What I imagined my father would have said or done under these circumstances was fated to remain a mystery, as my eloquence was brought to a sudden conclusion by my consternation, when a series of remarkable phenomena, which had been developing themselves during my harangue in the countenance of Thomas, terminated abruptly in what appeared to me a fit of most unmitigated insanity. A look of extreme astonishment, which he had assumed at the beginning of my speech, had given place to an expression of mingled surprise and anger as I continued; which again in its turn had yielded to a grin of intense amusement, growing every moment broader and broader, accompanied by a spasmodic twitching of his whole person; and, as I mentioned his master's purloining my trousers, he suddenly sprang up from the floor nearly a yard high, and commenced an extempore pas seul of a Jim Crow character, which he continued with unabated vigour during several minutes. This “Mazurka d'ecstase,” or whatever a ballet-master would have called it, having at length, to my great joy, concluded, the performer of it sank exhausted into a chair, and regarding me with a face still somewhat the worse for his late violent exertions favoured me with the following geographical remark:—

“Well, I never did believe in the existence of sich a place as Greenland before, but there's nowhere else as you could have come from, sir, I am certain.”

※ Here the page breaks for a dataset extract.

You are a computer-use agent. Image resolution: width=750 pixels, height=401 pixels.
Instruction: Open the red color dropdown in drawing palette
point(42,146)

“Eh! why! what's the matter with you? have I done anything particularly 'green,' as you call it? what are you talking about?” said I, not feeling exactly pleased at the reception my virtuous indignation had met with.

“Oh! don't be angry, sir; I am sure I did not mean to offend you; but really I could not help it, when I heard you say about master's having stole your things. Oh lor!” he added, holding his sides with both hands, “how my precious sides do ache, sure-ly!”

“Do you consider that any laughing matter?” said I, still in the dark.